**Stated goal**
Count the lines in the records below that contain the string "agent", treating uppercase and lowercase letters as different, and give only the number.

**Available data**
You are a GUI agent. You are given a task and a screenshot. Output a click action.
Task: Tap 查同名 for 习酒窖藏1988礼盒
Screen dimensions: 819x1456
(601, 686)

---

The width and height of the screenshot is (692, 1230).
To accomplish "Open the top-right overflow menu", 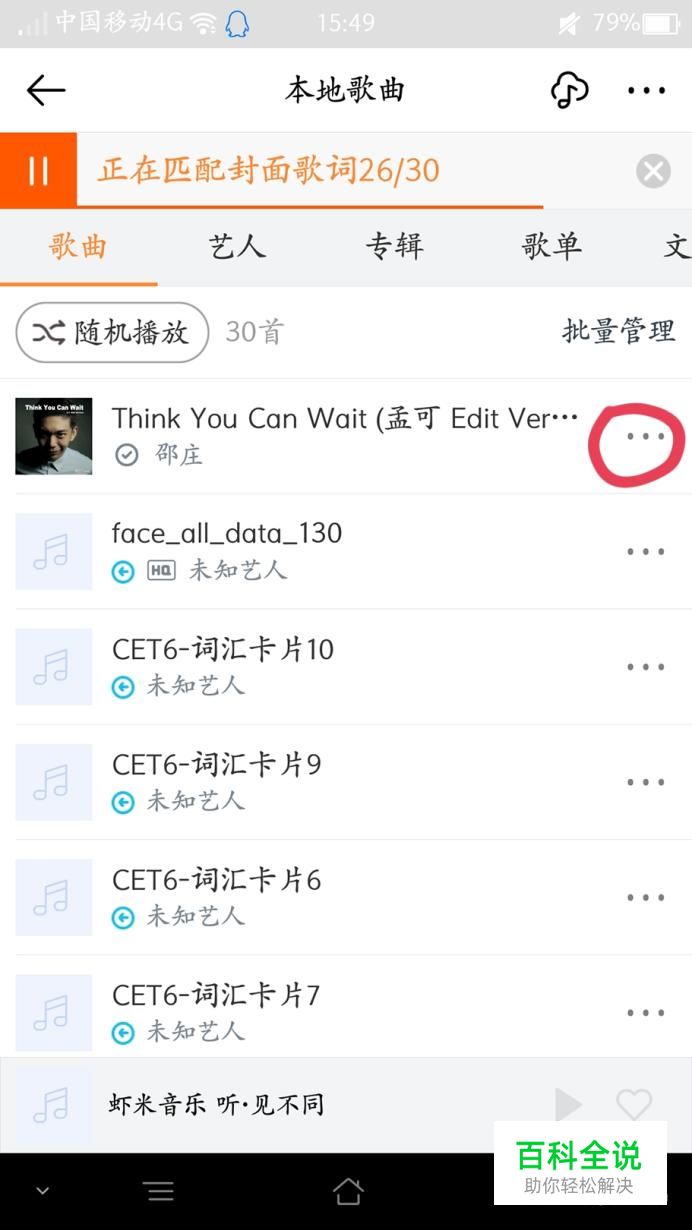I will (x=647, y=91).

==

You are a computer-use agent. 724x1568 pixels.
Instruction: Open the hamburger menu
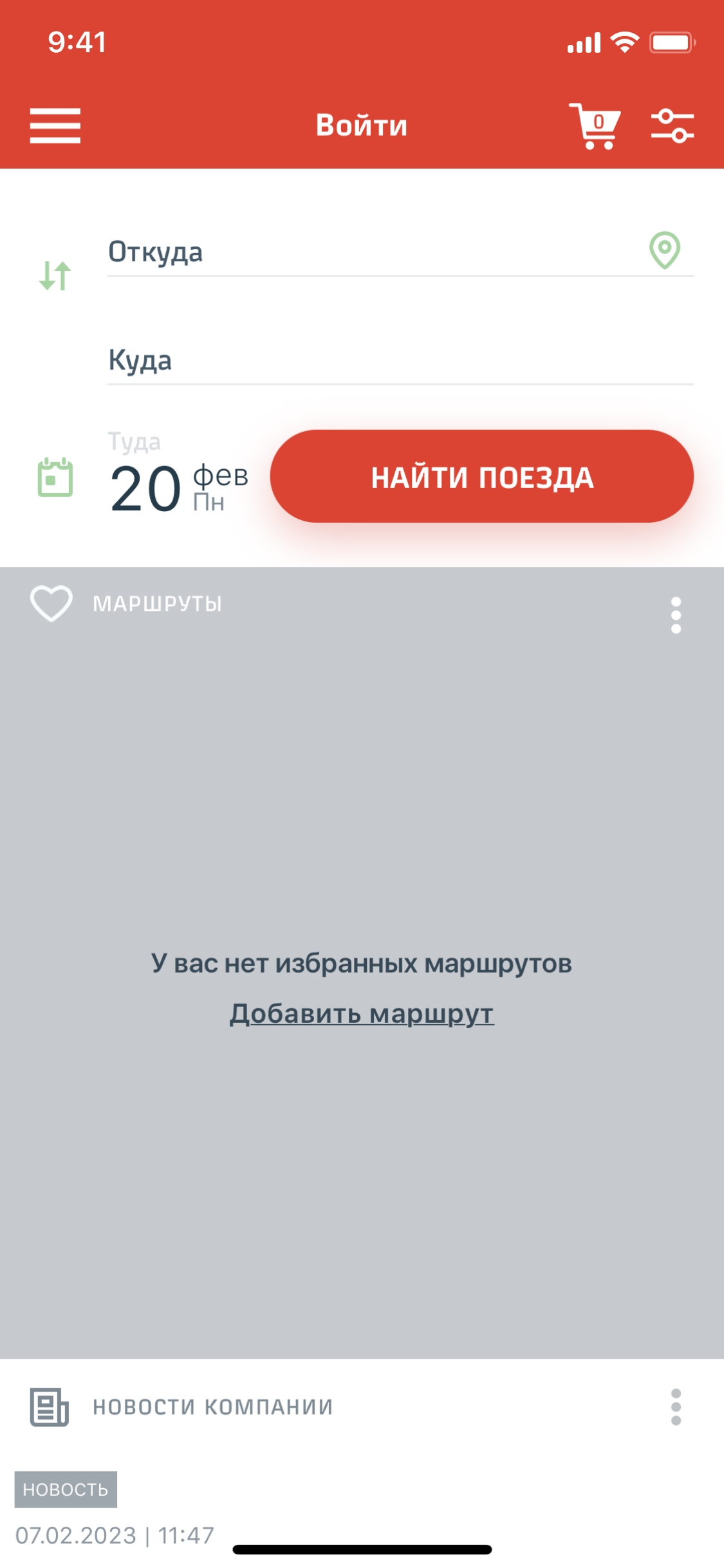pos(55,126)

**Result of this task**
2